The properties were bought in 2012 and 2014.
The court ordered the owners to sell the properties and pay penalties, costs and the gain made on the investment.
The overseas owners – Chinese businessmen Zhongliang Hong and Xueli Ke, and IRL Investment Limited and Grand Energetic Company Limited – should have applied to the OIO for consent to buy both properties because they are rural land of more than five hectares.
Land Information New Zealand Group Manager, Overseas Investment Office, Vanessa Horne said the penalties recognised the significant breach of the Overseas Investment Act.
“Our rural land has special protections under the Overseas Investment Act to ensure that overseas investors meet certain requirements to be able to buy it.
“The OIO will continue to investigate people and companies that do not respect the safeguards the Act provides for this sensitive land.”
The two properties illegally bought are:
• 185 Sandspit Road. In
January 2014 IRL (ultimately owned by Mr Hong and Mr Ke)
bought the land for $4,480,000. On 18 June 2019 the property
sold for $10,100,000, following the OIO investigation. A
gain of $2,335,256 was made on the sale after deducting
expenses such as legal costs and
• Kourawhero Lodge at 471 Wyllie Road. In July 2012 Mr Hong and Mr Ke bought the lodge for $2,550,000 through an associate. In April 2014 they transferred the land to Grand Energetic Company (ultimately owned by Mr Hong and Mr Ke).

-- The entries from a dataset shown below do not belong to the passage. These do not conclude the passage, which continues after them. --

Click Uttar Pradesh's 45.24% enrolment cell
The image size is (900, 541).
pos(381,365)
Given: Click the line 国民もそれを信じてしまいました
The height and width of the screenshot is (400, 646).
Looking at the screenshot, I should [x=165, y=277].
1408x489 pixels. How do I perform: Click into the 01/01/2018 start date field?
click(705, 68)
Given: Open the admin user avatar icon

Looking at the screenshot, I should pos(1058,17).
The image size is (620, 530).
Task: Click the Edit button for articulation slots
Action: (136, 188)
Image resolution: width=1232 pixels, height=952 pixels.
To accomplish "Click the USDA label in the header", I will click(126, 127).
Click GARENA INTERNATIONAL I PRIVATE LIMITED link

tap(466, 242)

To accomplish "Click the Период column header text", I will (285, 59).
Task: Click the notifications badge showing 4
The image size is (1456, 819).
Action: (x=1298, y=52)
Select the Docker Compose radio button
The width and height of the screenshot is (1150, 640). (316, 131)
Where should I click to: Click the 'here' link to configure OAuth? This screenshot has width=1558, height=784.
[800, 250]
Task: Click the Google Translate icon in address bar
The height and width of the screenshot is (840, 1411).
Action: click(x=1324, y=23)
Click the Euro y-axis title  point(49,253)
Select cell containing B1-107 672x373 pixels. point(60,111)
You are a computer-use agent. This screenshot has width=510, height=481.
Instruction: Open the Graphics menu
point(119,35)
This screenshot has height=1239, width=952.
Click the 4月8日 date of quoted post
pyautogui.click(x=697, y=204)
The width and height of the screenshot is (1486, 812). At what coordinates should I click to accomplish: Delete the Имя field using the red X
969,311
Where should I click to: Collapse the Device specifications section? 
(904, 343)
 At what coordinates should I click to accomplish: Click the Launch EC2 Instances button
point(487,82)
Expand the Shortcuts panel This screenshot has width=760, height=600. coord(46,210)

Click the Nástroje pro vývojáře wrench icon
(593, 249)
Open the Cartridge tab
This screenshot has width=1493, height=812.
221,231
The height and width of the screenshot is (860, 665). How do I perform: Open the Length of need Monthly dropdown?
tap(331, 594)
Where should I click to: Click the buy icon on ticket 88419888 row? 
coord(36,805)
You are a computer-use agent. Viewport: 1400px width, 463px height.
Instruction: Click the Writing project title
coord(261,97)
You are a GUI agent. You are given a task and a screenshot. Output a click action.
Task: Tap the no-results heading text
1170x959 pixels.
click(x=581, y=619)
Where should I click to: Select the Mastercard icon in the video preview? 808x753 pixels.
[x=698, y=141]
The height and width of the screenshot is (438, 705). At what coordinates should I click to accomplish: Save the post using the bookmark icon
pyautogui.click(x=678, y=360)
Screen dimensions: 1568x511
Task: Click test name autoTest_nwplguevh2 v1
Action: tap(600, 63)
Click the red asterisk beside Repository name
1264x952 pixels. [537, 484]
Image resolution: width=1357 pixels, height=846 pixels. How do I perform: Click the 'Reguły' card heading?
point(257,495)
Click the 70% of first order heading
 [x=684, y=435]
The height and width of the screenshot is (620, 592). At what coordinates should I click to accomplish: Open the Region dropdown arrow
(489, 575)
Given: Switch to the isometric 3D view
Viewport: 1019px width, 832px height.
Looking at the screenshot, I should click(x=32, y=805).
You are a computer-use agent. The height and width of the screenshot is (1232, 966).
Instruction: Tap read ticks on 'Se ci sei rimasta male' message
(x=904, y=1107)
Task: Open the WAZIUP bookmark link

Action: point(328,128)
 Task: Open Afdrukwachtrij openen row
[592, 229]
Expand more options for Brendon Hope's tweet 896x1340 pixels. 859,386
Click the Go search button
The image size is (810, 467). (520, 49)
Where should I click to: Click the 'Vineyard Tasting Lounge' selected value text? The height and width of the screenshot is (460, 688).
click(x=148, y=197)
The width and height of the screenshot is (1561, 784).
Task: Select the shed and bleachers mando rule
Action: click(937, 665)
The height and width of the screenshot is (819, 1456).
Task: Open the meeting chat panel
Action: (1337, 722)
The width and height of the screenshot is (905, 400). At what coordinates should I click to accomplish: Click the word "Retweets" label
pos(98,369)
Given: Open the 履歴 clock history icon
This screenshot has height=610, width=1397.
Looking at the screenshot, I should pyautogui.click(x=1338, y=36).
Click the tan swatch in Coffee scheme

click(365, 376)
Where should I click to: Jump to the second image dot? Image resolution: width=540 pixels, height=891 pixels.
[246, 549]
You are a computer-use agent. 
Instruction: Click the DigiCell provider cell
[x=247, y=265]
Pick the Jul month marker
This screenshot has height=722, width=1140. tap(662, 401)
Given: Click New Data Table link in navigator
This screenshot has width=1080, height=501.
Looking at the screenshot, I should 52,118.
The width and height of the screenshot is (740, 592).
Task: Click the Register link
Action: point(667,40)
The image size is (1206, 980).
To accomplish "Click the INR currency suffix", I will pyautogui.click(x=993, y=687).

The lodge is due to be settled on 16 September 2019 for $3,250,000. No gain will be made on the sale after deducting expenses.
The OIO began its investigation of the transactions in October 2016. Mr Hong and Mr Ke changed lawyers three times during settlement negotiation with the OIO, which caused delay as each new set of solicitors had to be re-instructed and negotiations re-started.
At the time of the breaches, the Overseas Investment Act allowed a maximum penalty of $300,000 or the quantifiable gain made on the sale of the property, whichever is higher. Since the Overseas Investment Act was amended last year, the available penalty is now $300,000 or three times the quantifiable gain.
During the investigation Mr Hong and Mr Ke applied for retrospective consent to buy the properties. However, the OIO declined to grant consent because the investment did not provide enough benefits to New Zealand under the test to buy rural land.